During a meeting with Hiromu Nonaka, former secretary general of the Liberal Democratic, Tang said Koizumi’s visit in an official capacity to the Shinto shrine that honors Japan’s war dead would dash plans to use next year’s 30th anniversary of the establishment of bilateral relations as a stepping stone for further development of friendly ties, according to LDP officials.

Koizumi plans to visit the shrine, where seven Class A war criminals are enshrined, on the Aug. 15 anniversary of Japan’s World War II surrender.

Tang issued a similar call for Koizumi to cancel the visit during talks on July 24 with his Japanese counterpart, Makiko Tanaka.

During the talks, Tang said Koizumi’s visit to the shrine would anger the Chinese public and thus endanger friendly bilateral ties, a Japanese Foreign Ministry official told reporters.

“If Prime Minister Koizumi pays a visit to the shrine on Aug. 15, it will draw broadsides from Chinese people,” Tang was quoted as saying. “And I am worried that the visit may undermine the foundation of the friendly relationship between the two nations.”

Nonaka told Tang in Thursday’s talks that it is impossible to enforce the removal of the war criminals from among those honored.

“When I was chief Cabinet secretary, I made efforts to realize separate enshrining of the Class A war criminals, but I found it impossible for the government or other authorities to enshrine them separately,” Nonaka said, according to the officials.

Nonaka served as chief Cabinet secretary from July 1998 to October 1999 under late Prime Minister Keizo Obuchi.

The shrine issue is expected to dominate Nonaka’s talks with other high-level Chinese officials during his six-day visit, which ends Sunday.

Makoto Koga, also a former LDP secretary general; Akihiro Ota, the Diet Affairs Committee chairman of New Komeito; and Toshihiro Nikai, the Diet Affairs Committee chairman of the New Conservative Party, joined Nonaka in his meeting with Tang.

Koizumi’s planned anniversary visit is seen by China and South Korea as an attempt to justify Japan’s wartime atrocities.

Yasukuni Shrine honors around 2.5 million Japanese who have died in wars since the mid-19th century.

Since 1978, it has also honored seven Class A war criminals tried and hanged after World War II, including Gen.

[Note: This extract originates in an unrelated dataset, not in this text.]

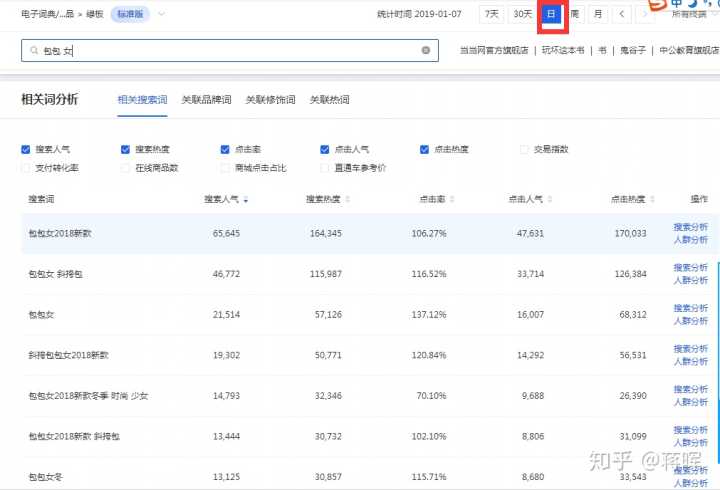Uncheck the 搜索人气 checkbox
This screenshot has width=720, height=490.
click(x=26, y=149)
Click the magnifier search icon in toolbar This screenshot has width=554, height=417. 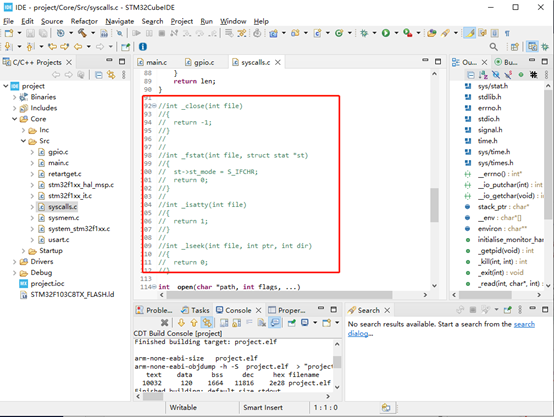coord(494,46)
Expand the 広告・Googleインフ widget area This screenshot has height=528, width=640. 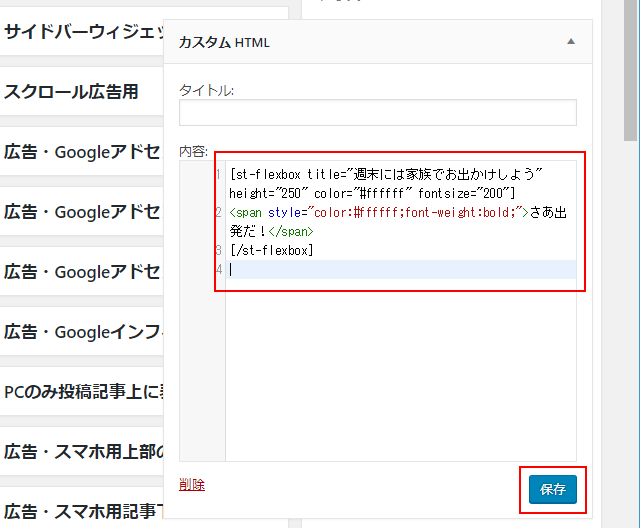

Hideki Tojo, a wartime prime minister.

Koizumi in thought

Prime Minister Junichiro Koizumi on Thursday told Wu Dawei, the new Chinese ambassador to Japan, that he will decide whether to visit Tokyo’s Yasukuni Shrine after listening to various opinions and giving the issue careful consideration.

Koizumi also told the ambassador during a meeting at the Prime Minister’s Official Residence that Japan places great importance on its ties with China, a major power in the region, according to a government official.

China is strongly opposed to Koizumi’s proposed visit to the Shinto shrine, which honors Japan’s war dead.

Koizumi made the remarks after Wu, who arrived in Japan late July, revealed he had told Chinese government officials that, in his view, the prime minister will not go ahead with the visit, according to the official.

The ambassador said he holds this view as Koizumi needs to maintain good relations with Japan’s neighbors in order to push ahead with his reform agenda.

Wu also said he believes Koizumi is well aware of the importance of Japan’s relations with China, according to the official.

“I have said in Beijing that I think the prime minister will make a correct decision on this matter,” the official quoted Wu as saying during the meeting.

Koizumi has said he wants to visit the shrine on the Aug. 15 anniversary of Japan’s surrender in World War II.

He insists that the visit is aimed at paying tribute to the war dead in the hope that there will be no more victims of war in the future.